The United States and Canada are currently experiencing an unprecedented Arctic blast, characterized by extremely cold air masses originating from the Siberian Region of Asia. These masses have crossed over the North Pole, making their way into Canada and then south and east into the United States. This phenomenon has led to widespread life-threatening conditions across numerous regions, affecting over 200 million Americans.
The extent of the blast is remarkable, stretching from coast to coast in the U.S. It has brought with it a variety of severe weather conditions including blizzards, flooding, gusty winds, and hazardous ice. The southern regions of the U.S. are bracing for the worst part of the Arctic air, where temperatures have plummeted, bringing snow and strong winds that pose a significant risk of frostbite within minutes.
Record-breaking conditions have been a hallmark of this Arctic blast. For instance, Mount Washington in New Hampshire recorded a wind chill of minus 78 degrees Celsius (-108 degrees Fahrenheit), which is reportedly the lowest ever recorded in the United States. The air temperature at the peak reached an astounding -44 degrees Celsius (-47 degrees Fahrenheit) accompanied by extremely strong winds.
The impact of this Arctic blast has prompted several states to declare states of emergency, anticipating severe snow and dangerously low temperatures. Cities across the affected regions have taken emergency measures, such as opening warming centers and conducting outreach to ensure that homeless people are sheltered from the brutal cold. This situation is exacerbated by heavy snow cover over much of the Plains, which has insulated the cold wave, allowing the frigid air to move farther south and east than it would under normal conditions.
Concerns have also been raised about the potential strain on the electric grid, particularly in Texas. The state is bracing for high demand for heat as temperatures drop below freezing. However, unlike the incident in February 2021, forecasters do not expect widespread problems with the electric grid, as the duration of the freezing weather is anticipated to be much shorter.

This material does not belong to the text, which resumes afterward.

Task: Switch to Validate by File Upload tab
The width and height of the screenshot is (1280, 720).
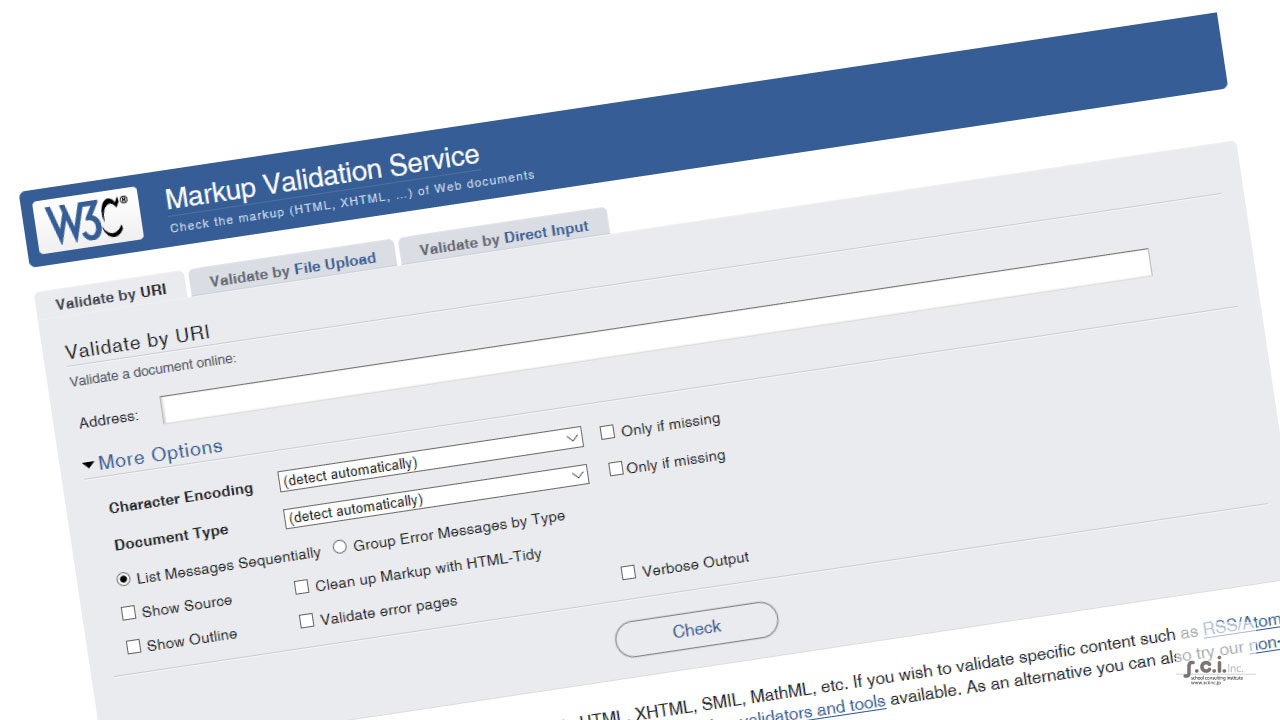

The scientific explanation for this extreme weather event lies in the behavior of the jet stream — wobbling air currents in the middle and upper parts of the atmosphere. These currents have pushed the cold Arctic air down into Canada and the U.S. Additionally, a minor, sudden stratospheric warming event that occurred about two weeks ago in the Arctic contributed to slowing down the polar vortex winds, setting the stage for the current extreme weather conditions.